We recommend using software like Bookseller Academy ‘Bulklister’ to print Dymo labels. Using such software allows you to print single labels or many at a time. Specialized software such as Bulklister also allows you to list items and print labels in the exact sequence they were scanned. This cuts down the time to search for items as you are able to anticipate the exact next item to label without searching for the title. Integrating this process into your workflow will save time and reduce the amount of guesswork involved when labeling.
Amazon has a labeling service and charges by the unit to label your items. This can be beneficial if your business has room to pay extra for labeling. In general, as a book or media seller, we recommend learning the labeling process first as it will help you to save costs and understand many of the concepts of bookselling. There are cases where having Amazon do this work on your behalf can be beneficial for your business but this service is more of a luxury than a necessity.

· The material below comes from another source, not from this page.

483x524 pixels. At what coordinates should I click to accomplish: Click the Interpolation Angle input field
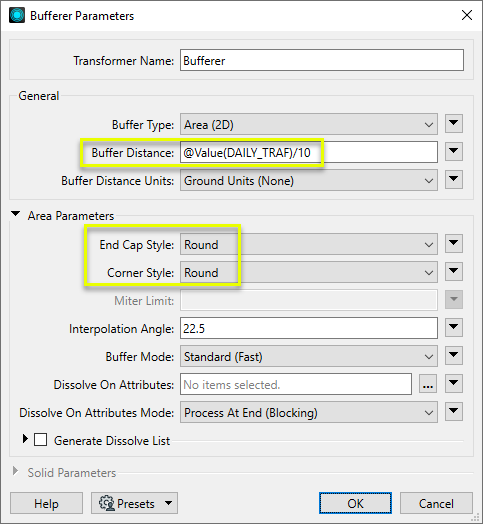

Every step in the operations workflow helps to verify that the previous step has been done correctly. If labels don’t print out as expected, this can alert you to the chance there may have been a listing error or oversight. If this happens you can simply put these items aside and investigate the issue later.
There are times when Amazon may restrict a particular item from being sold online. This can occur if the manufacturer has requested Amazon to require sellers to develop a wholesale relationship before selling an item.
If this is the case the Amazon simply excludes the label from your printout. This is good because you want to know when you are not able to sell specific items. You should not send items that cannot be sold on Amazon. This creates more work for you to do than is necessary and you may need to have the item returned or disposed of. In an effort to save time and resources, the best approach is to avoid any and all forms of shipment errors.
Once the labels are printed, find the first item, place the appropriate label over the barcode, and from that point, every additional label should be in the exact order that they were scanned.
You will occasionally find books with multiple barcodes on the back cover. Amazon requests that you also cover those additional barcodes with a blank label (this prevents Amazon warehouse workers from accidentally scanning the wrong barcode). It is helpful to save any excess blank labels for this purpose. Once all labels are in the right place and all barcodes are covered, you are ready to move onto the final steps in the preparation phase. Now it’s time to ship.